Consumer spending rose at its fastest pace in five months in July, supporting views the economy was not falling back into recession.

The Commerce Department said on Monday consumer spending increased 0.8 percent on strong demand for motor vehicles, after slipping 0.1 percent in June.

Economists had expected spending, which accounts for about 70 percent of U.S. economic activity, to rise 0.5 percent.

When adjusted for inflation, spending rose 0.5 percent last month, the largest gain since a matching increase in December 2009, after being flat in June.

The data was the latest to suggest the economy started the third quarter with some strength after growth almost stalled in the first half of the year.

It also offered hope that output would continue to expand, though at a moderate pace. However, the risks of a new recession have risen following a sharp drop in stock prices and the erosion of consumer sentiment.

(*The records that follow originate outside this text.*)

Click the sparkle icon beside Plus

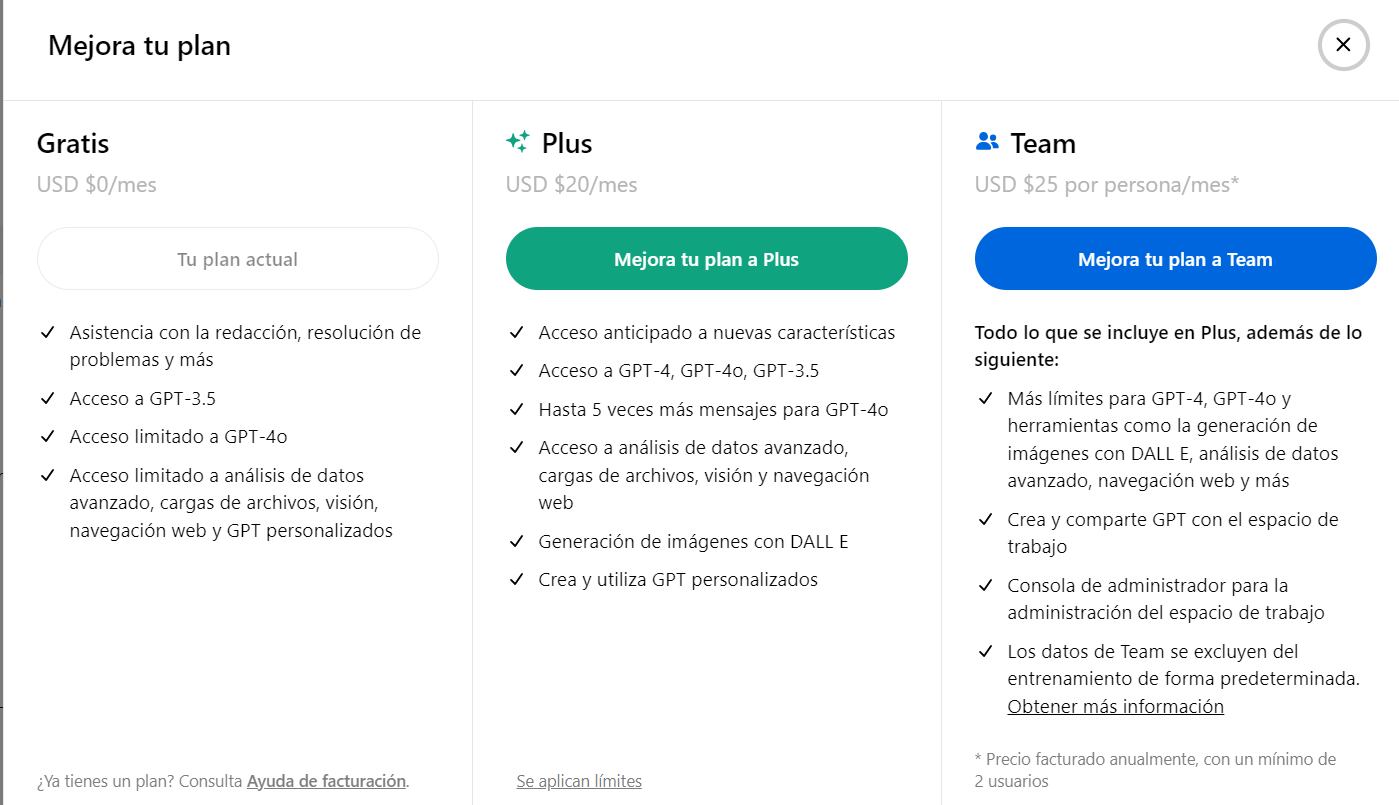[518, 142]
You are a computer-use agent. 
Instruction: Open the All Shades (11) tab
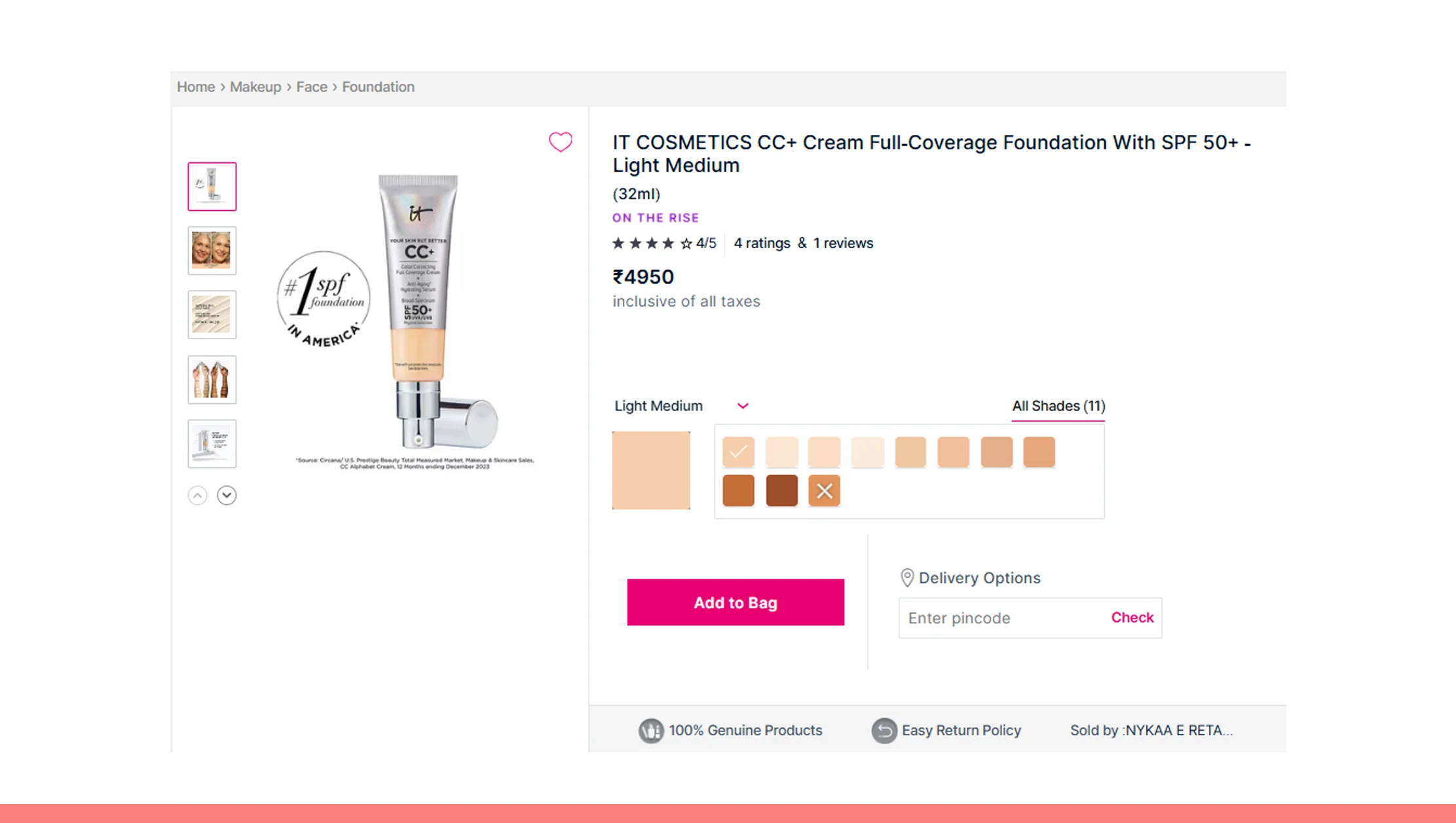1058,406
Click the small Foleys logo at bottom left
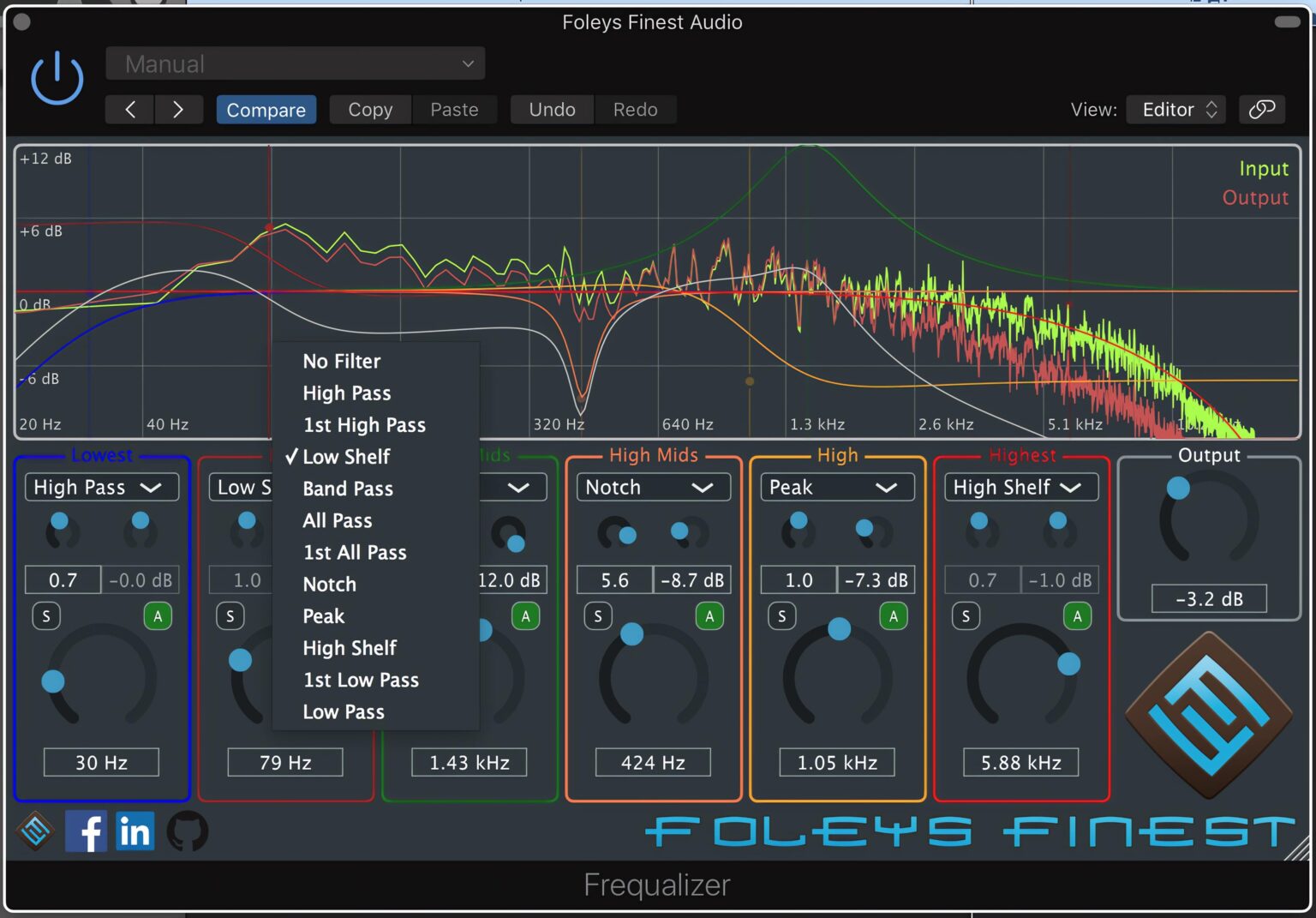1316x918 pixels. 36,831
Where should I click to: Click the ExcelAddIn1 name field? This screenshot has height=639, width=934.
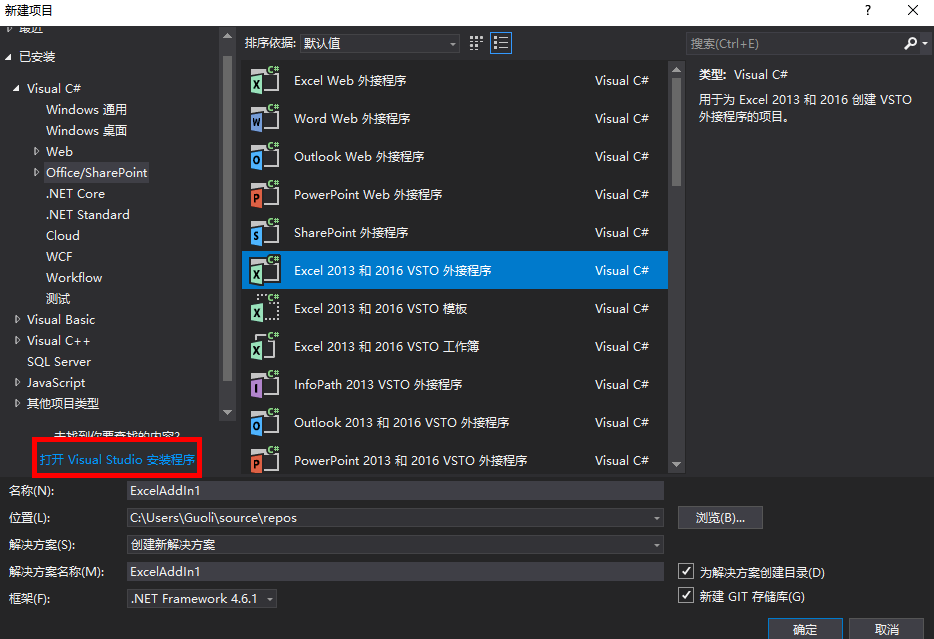coord(400,490)
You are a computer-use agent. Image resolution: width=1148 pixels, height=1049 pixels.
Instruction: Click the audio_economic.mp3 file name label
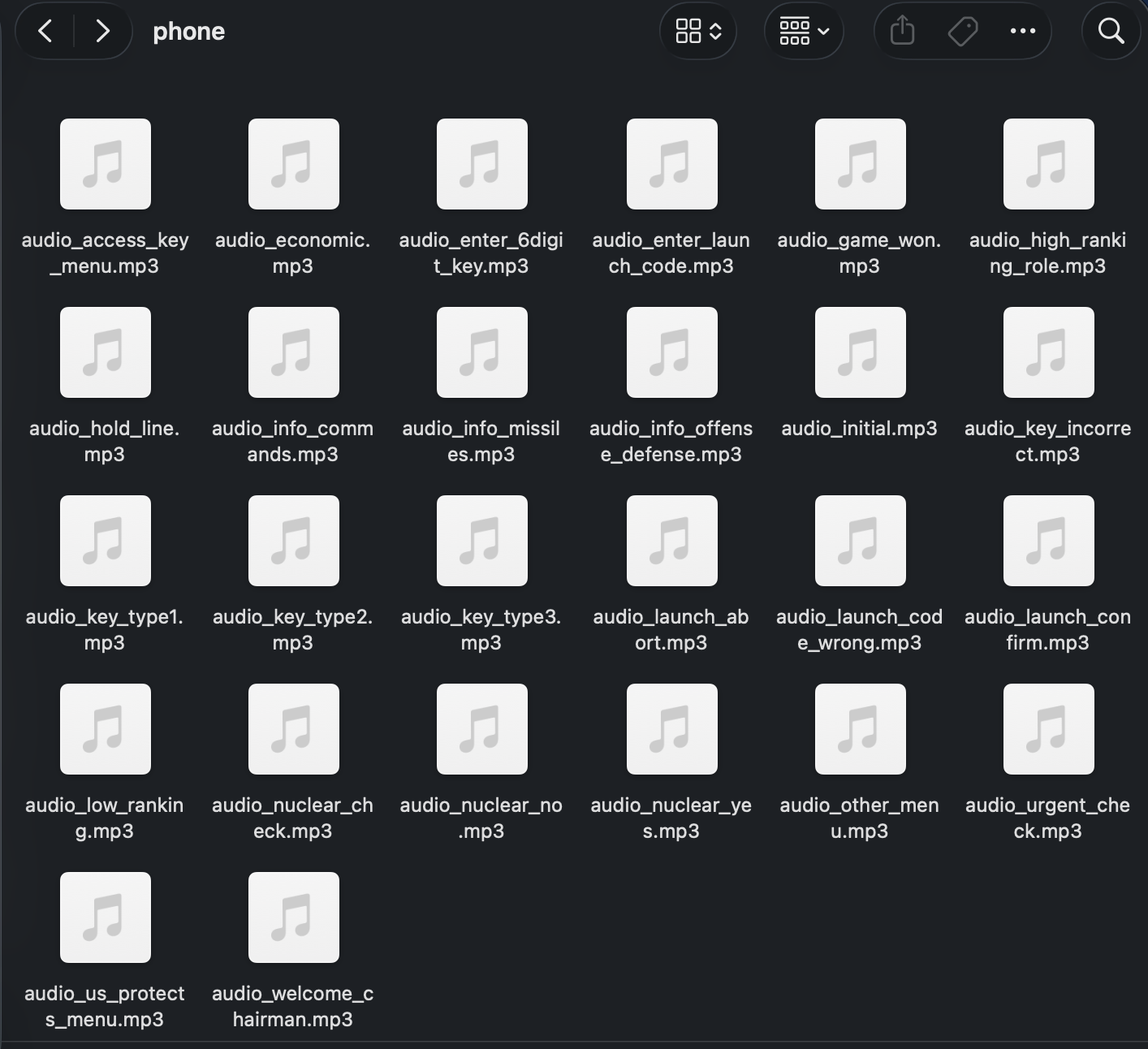(293, 253)
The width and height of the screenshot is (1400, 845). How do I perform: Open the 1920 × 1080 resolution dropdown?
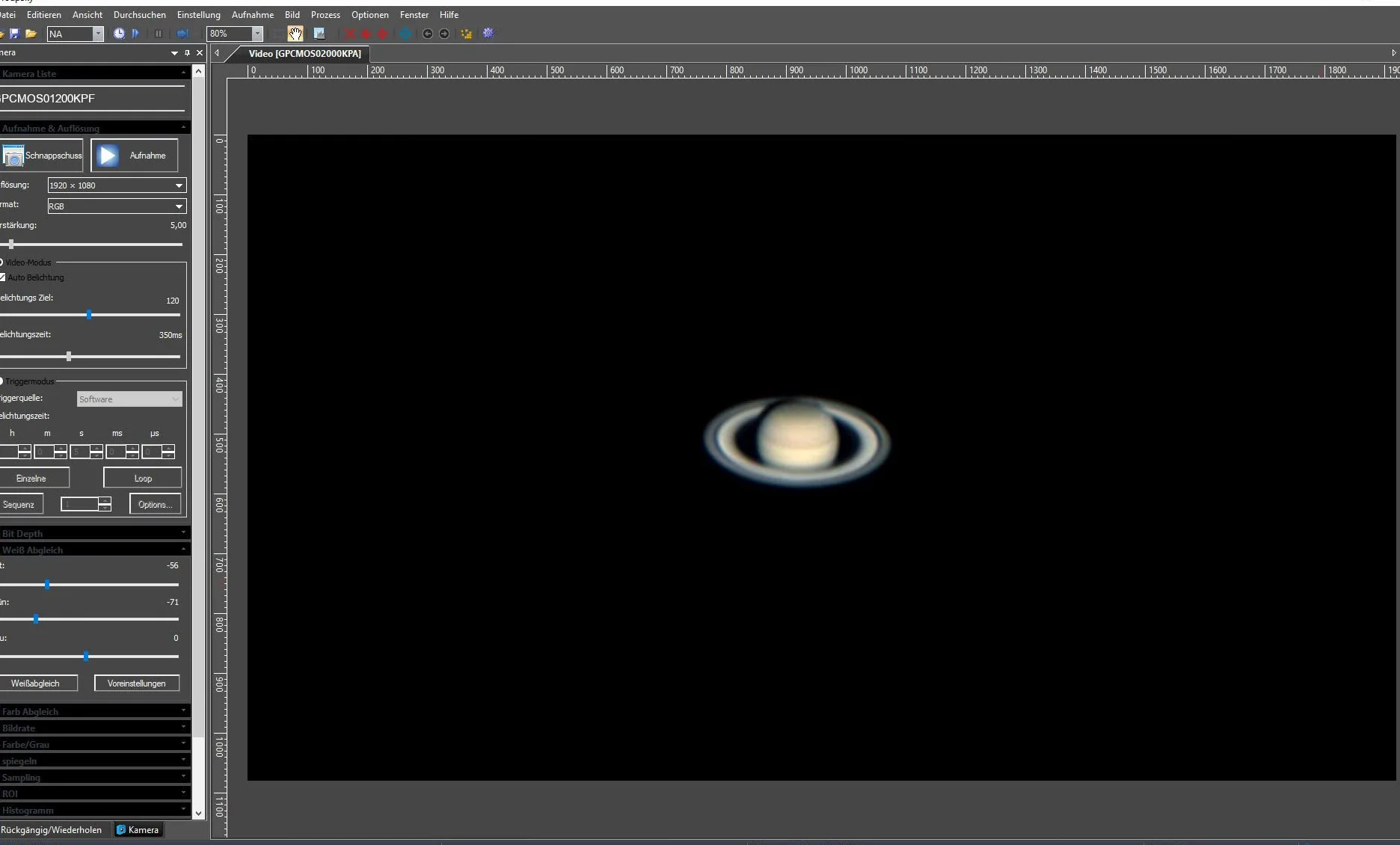[117, 185]
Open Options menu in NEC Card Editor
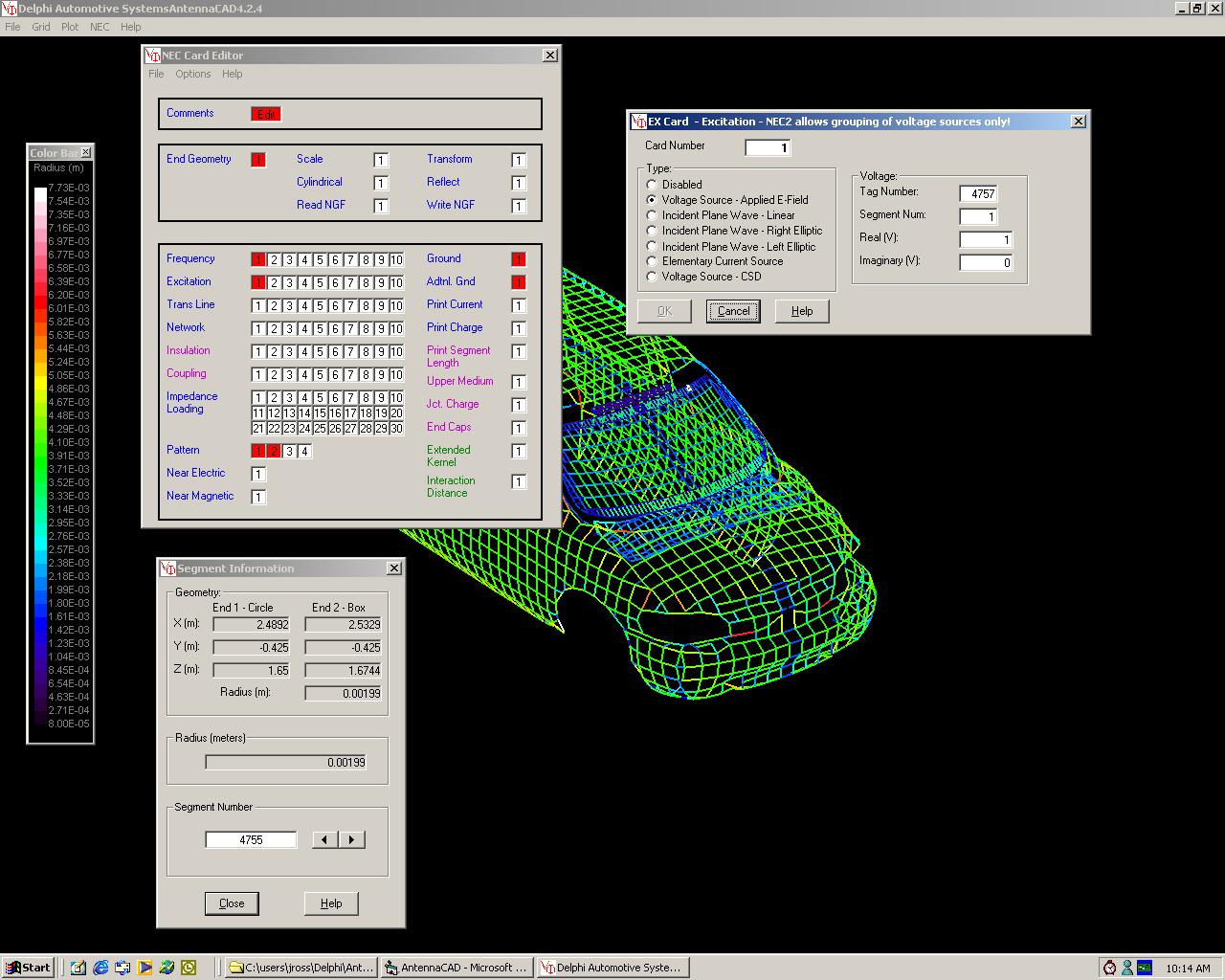 tap(192, 74)
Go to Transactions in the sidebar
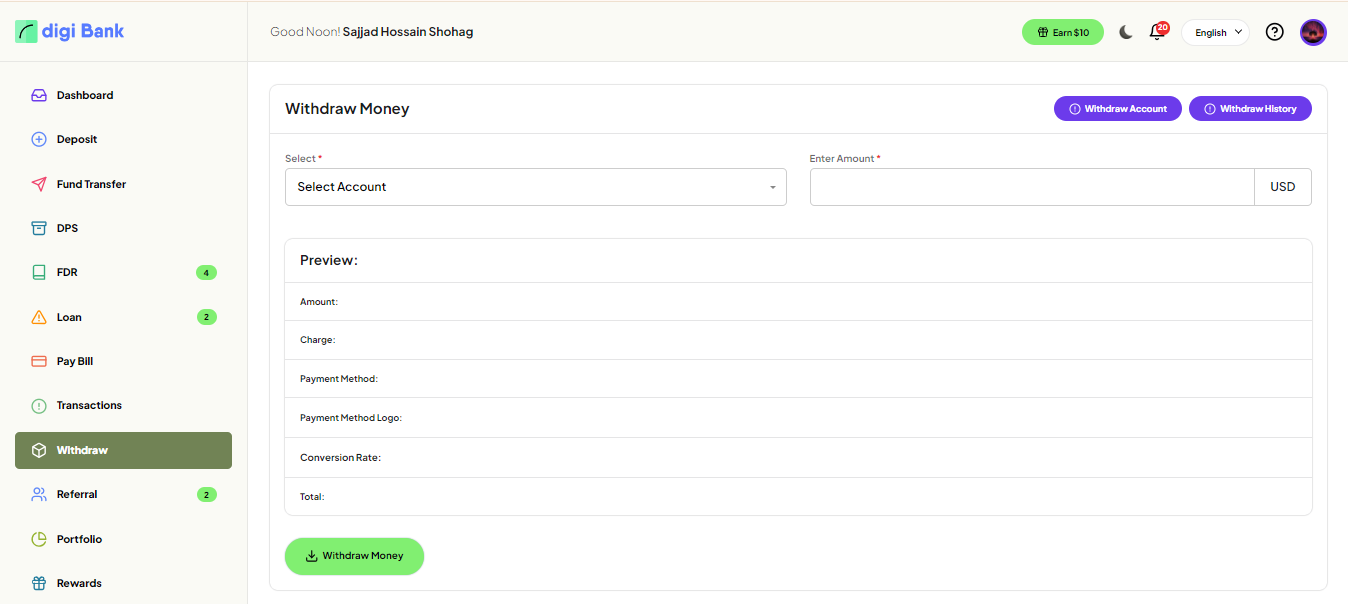This screenshot has height=604, width=1348. (x=89, y=405)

If anybody was concerned about this recession risk people were taking about, this personal spending number seems to be another point against that recession argument, said Jeffrey Greenberg, an economist at Nomura Securities in New York. It seems at least through July, the economy was not too poor.

U.S. stock index futures held onto earlier gains after the data, while U.S. Treasuries prices added to losses. The dollar held steady versus the euro and maintained slight gains versus the yen.

Industrial production, retail sales and employment data have so far been consistent with a slow economic growth scenario rather than an outright contraction in output.

Consumer spending braked sharply to a 0.4 percent annual pace in the second quarter after advancing 2.1 percent in the first three months of the year.

The overall economy grew at a 1 percent pace in the second quarter after expanding only 0.4 percent in the prior quarter.

Real spending on durable goods increased 2 percent last month, likely reflecting a pick-up in motor vehicle sales as the shortage of autos caused by the supply disruptions from Japan eased.

Overall spending in July was lifted by a 0.3 percent rise in income as employers stepped-up hiring. Income rose 0.2 percent in June and economists had expected a 0.3 percent increase last month.

Disposable income increased 0.3 percent, but when adjusted for inflation fell 0.1 percent -- the first decline since September.

With spending outstripping real disposable income, savings fell to an annual rate of $582.8 billion from $638.6 billion in June.

The report also showed inflation pressures remain elevated. The personal consumption expenditures price index, or PCE, rose 0.4 percent after slipping 0.1 percent in June.

Compared to July last year, the index was up 2.8 percent, the largest increase since October 2008, after advancing 2.6 percent in June.

The core PCE index -- excluding food and energy - rose 0.2 percent for the second straight month.

The core index, which is closely watched by Federal Reserve officials, increased 1.6 percent in the 12 months through July, the largest increase since May 2010, after rising 1.4 percent in June. The Fed would like to see it close to 2 percent.